> **Task details**:
List every Python module that the code in the manufacturing data science post below imports, with any alias it is given.

> **Extract to read**:
***

Applying Data Science in Manufacturing: Part II — Batch Process Methodology and Lessons Learned

In Part I of this post (https://medium.com/@ryandmonson/applying-data-science-in-manufacturing-part-i-background-and-introduction-ccb15743e001) I hypothesized that Machine Learning modeling and subsequent control of process parameters could help reduce variation in Manufacturing.

In this post I’ll go through steps to create a predictive model for alloy grade using inputs from a metal alloy manufacturing dataset on the Kaggle website. Training and testing datasets for the metal alloy manufacturing are found on Kaggle at https://www.kaggle.com/esotericazzo/metal-furnace-dataset. All coding is in Python.

READ AND SUMMARIZE DATASETS

Code for importing Numpy, Pandas and OS:

import numpy as np 
import pandas as pd

#Input data files are available in the read-only "../input/" directory

import os
for dirname, _, filenames in os.walk('/kaggle/input'):
    for filename in filenames:
        print(os.path.join(dirname, filename))

***

> **Extracted entries**:
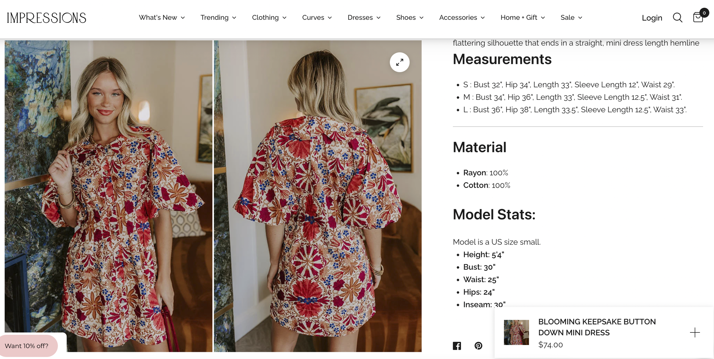Open the Sale menu

pos(571,17)
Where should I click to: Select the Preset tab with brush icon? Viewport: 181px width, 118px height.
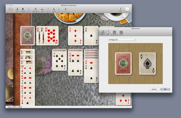tap(102, 33)
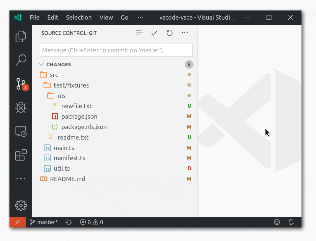Viewport: 316px width, 241px height.
Task: Click the commit message input field
Action: point(116,50)
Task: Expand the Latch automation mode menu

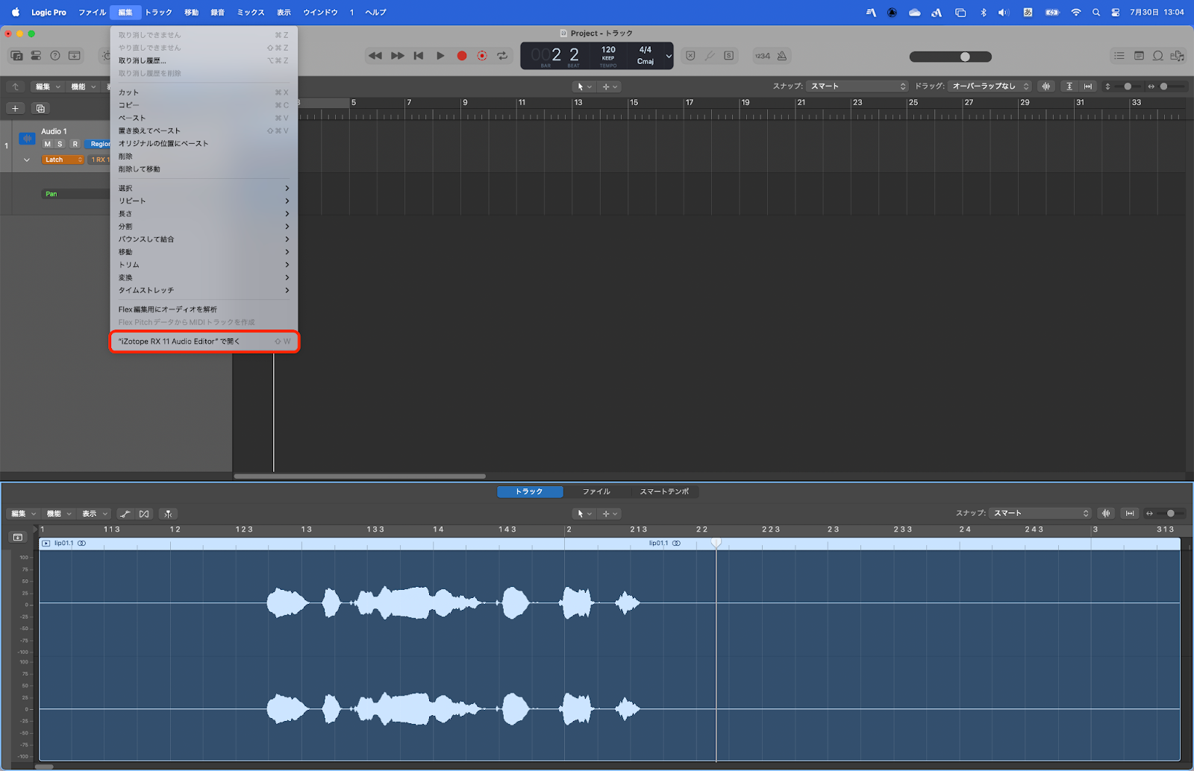Action: click(x=63, y=160)
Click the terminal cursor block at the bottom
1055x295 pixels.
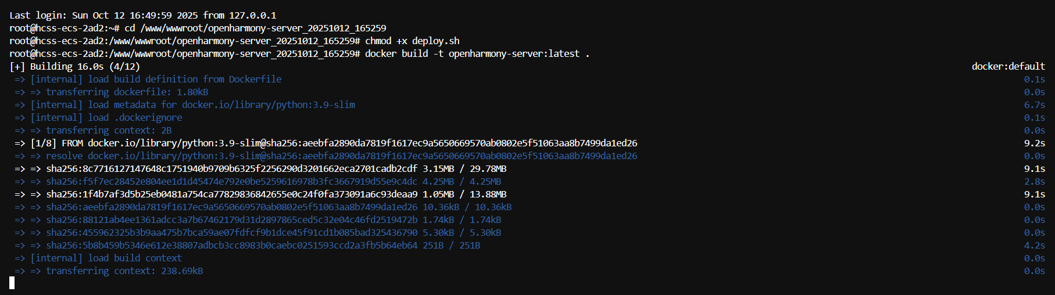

***

> **Exercise output**:
- numpy, imported as np
- pandas, imported as pd
- os, with no alias